ITEMS

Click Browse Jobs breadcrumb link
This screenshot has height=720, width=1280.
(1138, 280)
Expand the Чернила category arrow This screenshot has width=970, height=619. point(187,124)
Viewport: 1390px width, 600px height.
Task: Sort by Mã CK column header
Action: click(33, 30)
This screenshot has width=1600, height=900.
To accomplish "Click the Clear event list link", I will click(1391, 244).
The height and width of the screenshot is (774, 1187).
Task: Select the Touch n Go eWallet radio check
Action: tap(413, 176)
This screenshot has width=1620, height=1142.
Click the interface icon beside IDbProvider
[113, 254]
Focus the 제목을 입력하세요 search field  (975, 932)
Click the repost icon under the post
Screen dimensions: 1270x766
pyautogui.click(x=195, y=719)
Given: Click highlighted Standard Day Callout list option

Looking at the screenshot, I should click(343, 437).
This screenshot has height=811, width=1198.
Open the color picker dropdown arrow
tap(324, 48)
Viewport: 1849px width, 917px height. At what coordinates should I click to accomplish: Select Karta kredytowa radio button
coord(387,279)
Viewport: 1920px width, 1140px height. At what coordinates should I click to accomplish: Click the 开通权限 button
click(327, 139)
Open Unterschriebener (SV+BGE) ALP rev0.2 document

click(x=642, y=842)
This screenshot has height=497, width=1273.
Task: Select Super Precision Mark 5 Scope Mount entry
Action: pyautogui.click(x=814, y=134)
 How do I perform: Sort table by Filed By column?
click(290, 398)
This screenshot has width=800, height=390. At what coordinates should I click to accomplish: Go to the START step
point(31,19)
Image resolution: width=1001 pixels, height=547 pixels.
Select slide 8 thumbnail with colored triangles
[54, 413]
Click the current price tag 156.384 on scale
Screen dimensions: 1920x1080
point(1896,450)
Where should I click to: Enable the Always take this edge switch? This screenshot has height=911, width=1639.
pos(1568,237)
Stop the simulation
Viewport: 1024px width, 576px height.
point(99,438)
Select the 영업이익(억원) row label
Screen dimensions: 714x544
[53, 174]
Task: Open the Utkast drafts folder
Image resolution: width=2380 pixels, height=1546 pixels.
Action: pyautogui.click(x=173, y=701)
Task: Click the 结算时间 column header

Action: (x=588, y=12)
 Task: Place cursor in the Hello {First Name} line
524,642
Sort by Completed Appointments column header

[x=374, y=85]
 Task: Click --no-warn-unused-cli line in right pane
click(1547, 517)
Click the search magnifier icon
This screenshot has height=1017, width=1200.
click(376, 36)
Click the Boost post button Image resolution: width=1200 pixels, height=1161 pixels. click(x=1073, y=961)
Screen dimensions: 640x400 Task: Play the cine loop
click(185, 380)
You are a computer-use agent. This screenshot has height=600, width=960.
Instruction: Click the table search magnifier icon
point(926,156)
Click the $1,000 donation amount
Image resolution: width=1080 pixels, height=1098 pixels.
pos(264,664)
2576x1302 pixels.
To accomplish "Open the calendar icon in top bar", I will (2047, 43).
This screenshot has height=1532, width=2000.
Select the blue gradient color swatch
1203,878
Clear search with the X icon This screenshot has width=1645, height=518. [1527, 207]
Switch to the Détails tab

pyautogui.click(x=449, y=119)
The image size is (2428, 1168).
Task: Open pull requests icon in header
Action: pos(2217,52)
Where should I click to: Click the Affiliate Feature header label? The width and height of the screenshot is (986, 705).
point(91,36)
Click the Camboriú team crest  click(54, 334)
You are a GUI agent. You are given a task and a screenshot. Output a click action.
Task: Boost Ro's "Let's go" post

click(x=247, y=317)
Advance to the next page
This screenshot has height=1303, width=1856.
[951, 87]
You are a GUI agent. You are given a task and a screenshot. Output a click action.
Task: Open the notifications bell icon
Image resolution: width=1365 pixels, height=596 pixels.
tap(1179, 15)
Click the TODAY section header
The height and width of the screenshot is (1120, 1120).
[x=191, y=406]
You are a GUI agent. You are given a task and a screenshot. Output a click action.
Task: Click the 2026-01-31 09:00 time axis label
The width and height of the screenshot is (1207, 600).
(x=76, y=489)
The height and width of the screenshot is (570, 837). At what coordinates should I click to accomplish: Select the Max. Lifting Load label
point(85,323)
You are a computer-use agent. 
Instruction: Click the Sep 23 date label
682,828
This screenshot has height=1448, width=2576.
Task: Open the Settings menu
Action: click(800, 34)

AIM OF THE TASK
Render every line of the entries above as a Markdown table with a "Row" column numbering each line and a "Line" column holding its text. Leave out blank lines.

WRITTEN REPLY
| Row | Line |
|---|---|
| 1 | Click Browse Jobs breadcrumb link |
| 2 | This screenshot has height=720, width=1280. |
| 3 | (1138, 280) |
| 4 | Expand the Чернила category arrow This screenshot has width=970, height=619. point(187,124) |
| 5 | Viewport: 1390px width, 600px height. |
| 6 | Task: Sort by Mã CK column header |
| 7 | Action: click(33, 30) |
| 8 | This screenshot has width=1600, height=900. |
| 9 | To accomplish "Click the Clear event list link", I will click(1391, 244). |
| 10 | The height and width of the screenshot is (774, 1187). |
| 11 | Task: Select the Touch n Go eWallet radio check |
| 12 | Action: tap(413, 176) |
| 13 | This screenshot has width=1620, height=1142. |
| 14 | Click the interface icon beside IDbProvider |
| 15 | [113, 254] |
| 16 | Focus the 제목을 입력하세요 search field  (975, 932) |
| 17 | Click the repost icon under the post |
| 18 | Screen dimensions: 1270x766 |
| 19 | pyautogui.click(x=195, y=719) |
| 20 | Given: Click highlighted Standard Day Callout list option |
| 21 | Looking at the screenshot, I should click(343, 437). |
| 22 | This screenshot has height=811, width=1198. |
| 23 | Open the color picker dropdown arrow |
| 24 | tap(324, 48) |
| 25 | Viewport: 1849px width, 917px height. At what coordinates should I click to accomplish: Select Karta kredytowa radio button |
| 26 | coord(387,279) |
| 27 | Viewport: 1920px width, 1140px height. At what coordinates should I click to accomplish: Click the 开通权限 button |
| 28 | click(327, 139) |
| 29 | Open Unterschriebener (SV+BGE) ALP rev0.2 document |
| 30 | click(x=642, y=842) |
| 31 | This screenshot has height=497, width=1273. |
| 32 | Task: Select Super Precision Mark 5 Scope Mount entry |
| 33 | Action: pyautogui.click(x=814, y=134) |
| 34 |  How do I perform: Sort table by Filed By column? |
| 35 | click(290, 398) |
| 36 | This screenshot has width=800, height=390. At what coordinates should I click to accomplish: Go to the START step |
| 37 | point(31,19) |
| 38 | Image resolution: width=1001 pixels, height=547 pixels. |
| 39 | Select slide 8 thumbnail with colored triangles |
| 40 | [54, 413] |
| 41 | Click the current price tag 156.384 on scale |
| 42 | Screen dimensions: 1920x1080 |
| 43 | point(1896,450) |
| 44 | Where should I click to: Enable the Always take this edge switch? This screenshot has height=911, width=1639. |
| 45 | pos(1568,237) |
| 46 | Stop the simulation |
| 47 | Viewport: 1024px width, 576px height. |
| 48 | point(99,438) |
| 49 | Select the 영업이익(억원) row label |
| 50 | Screen dimensions: 714x544 |
| 51 | [53, 174] |
| 52 | Task: Open the Utkast drafts folder |
| 53 | Image resolution: width=2380 pixels, height=1546 pixels. |
| 54 | Action: pyautogui.click(x=173, y=701) |
| 55 | Task: Click the 结算时间 column header |
| 56 | Action: (x=588, y=12) |
| 57 |  Task: Place cursor in the Hello {First Name} line |
| 58 | 524,642 |
| 59 | Sort by Completed Appointments column header |
| 60 | [x=374, y=85] |
| 61 |  Task: Click --no-warn-unused-cli line in right pane |
| 62 | click(1547, 517) |
| 63 | Click the search magnifier icon |
| 64 | This screenshot has height=1017, width=1200. |
| 65 | click(376, 36) |
| 66 | Click the Boost post button Image resolution: width=1200 pixels, height=1161 pixels. click(x=1073, y=961) |
| 67 | Screen dimensions: 640x400 Task: Play the cine loop |
| 68 | click(185, 380) |
| 69 | You are a computer-use agent. This screenshot has height=600, width=960. |
| 70 | Instruction: Click the table search magnifier icon |
| 71 | point(926,156) |
| 72 | Click the $1,000 donation amount |
| 73 | Image resolution: width=1080 pixels, height=1098 pixels. |
| 74 | pos(264,664) |
| 75 | 2576x1302 pixels. |
| 76 | To accomplish "Open the calendar icon in top bar", I will (2047, 43). |
| 77 | This screenshot has height=1532, width=2000. |
| 78 | Select the blue gradient color swatch |
| 79 | 1203,878 |
| 80 | Clear search with the X icon This screenshot has width=1645, height=518. [1527, 207] |
| 81 | Switch to the Détails tab |
| 82 | pyautogui.click(x=449, y=119) |
| 83 | The image size is (2428, 1168). |
| 84 | Task: Open pull requests icon in header |
| 85 | Action: pos(2217,52) |
| 86 | Where should I click to: Click the Affiliate Feature header label? The width and height of the screenshot is (986, 705). |
| 87 | point(91,36) |
| 88 | Click the Camboriú team crest  click(54, 334) |
| 89 | You are a GUI agent. You are given a task and a screenshot. Output a click action. |
| 90 | Task: Boost Ro's "Let's go" post |
| 91 | click(x=247, y=317) |
| 92 | Advance to the next page |
| 93 | This screenshot has height=1303, width=1856. |
| 94 | [951, 87] |
| 95 | You are a GUI agent. You are given a task and a screenshot. Output a click action. |
| 96 | Task: Open the notifications bell icon |
| 97 | Image resolution: width=1365 pixels, height=596 pixels. |
| 98 | tap(1179, 15) |
| 99 | Click the TODAY section header |
| 100 | The height and width of the screenshot is (1120, 1120). |
| 101 | [x=191, y=406] |
| 102 | You are a GUI agent. You are given a task and a screenshot. Output a click action. |
| 103 | Task: Click the 2026-01-31 09:00 time axis label |
| 104 | The width and height of the screenshot is (1207, 600). |
| 105 | (x=76, y=489) |
| 106 | The height and width of the screenshot is (570, 837). At what coordinates should I click to accomplish: Select the Max. Lifting Load label |
| 107 | point(85,323) |
| 108 | You are a computer-use agent.  |
| 109 | Instruction: Click the Sep 23 date label |
| 110 | 682,828 |
| 111 | This screenshot has height=1448, width=2576. |
| 112 | Task: Open the Settings menu |
| 113 | Action: click(800, 34) |